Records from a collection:
========================================

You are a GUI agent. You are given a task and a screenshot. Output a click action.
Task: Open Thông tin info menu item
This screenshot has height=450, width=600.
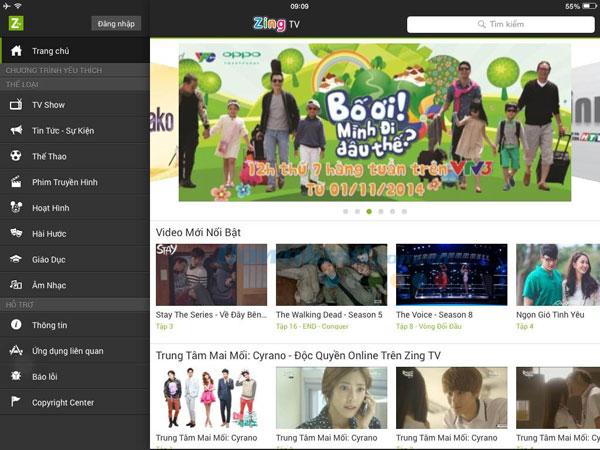click(x=50, y=325)

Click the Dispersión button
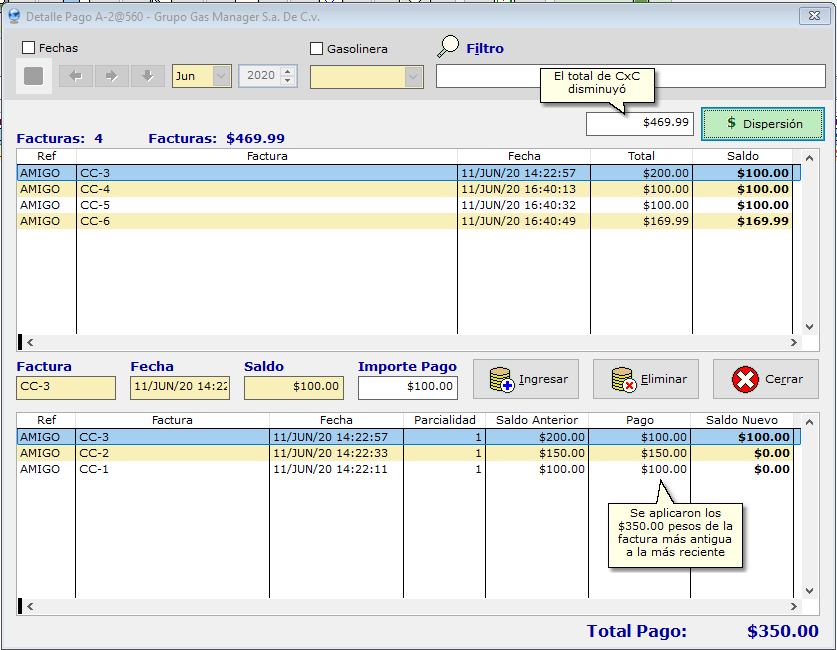click(763, 124)
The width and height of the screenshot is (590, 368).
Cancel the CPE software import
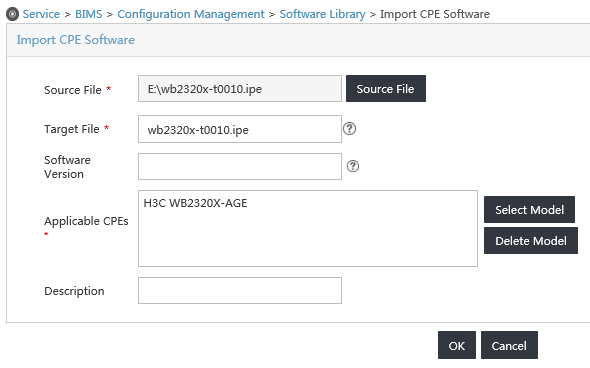[509, 345]
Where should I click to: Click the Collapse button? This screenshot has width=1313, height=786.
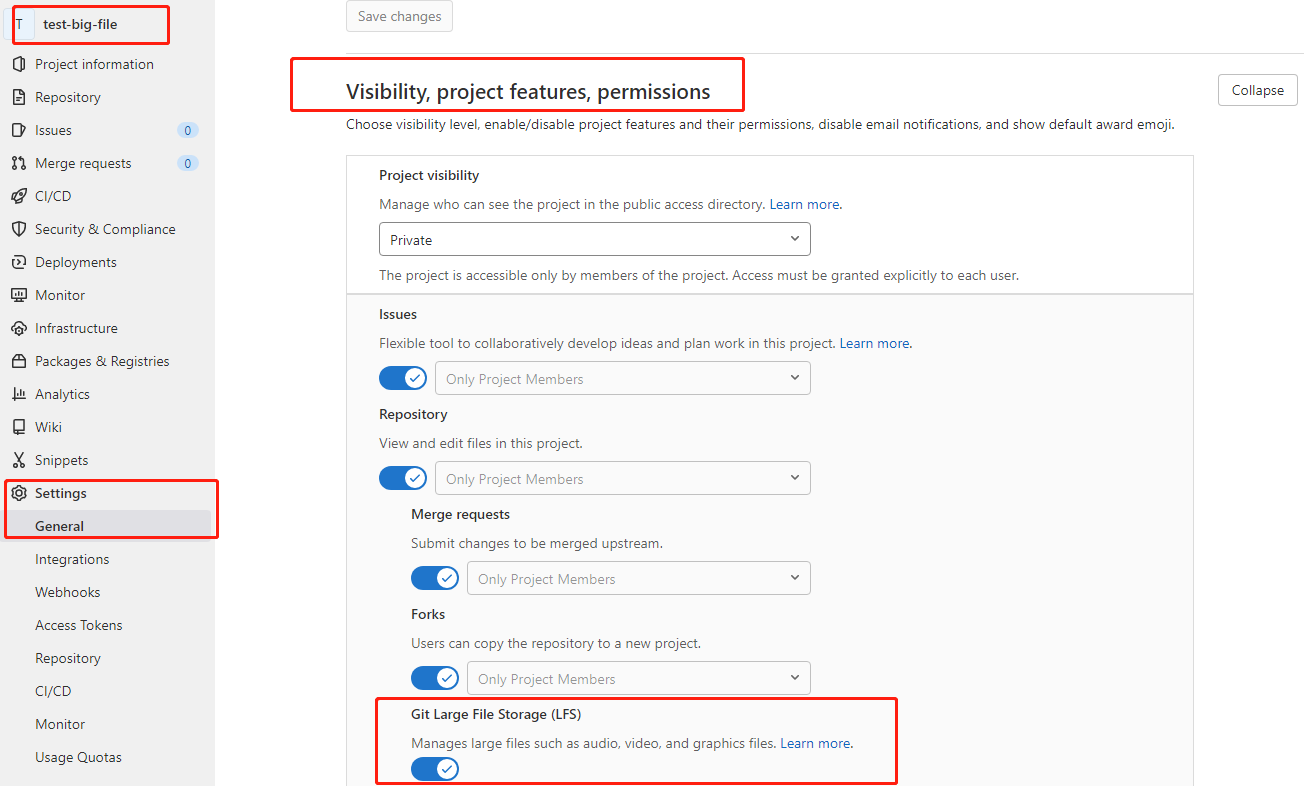click(1258, 90)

========================================

All lines from the line with "The width and" through the final line of the data, both included, are to be repeated exactly; no other lines and no pictures.

Answer below:
The width and height of the screenshot is (590, 368).
Cancel the CPE software import
[509, 345]
Where should I click to: Click the Collapse button? This screenshot has width=1313, height=786.
click(1258, 90)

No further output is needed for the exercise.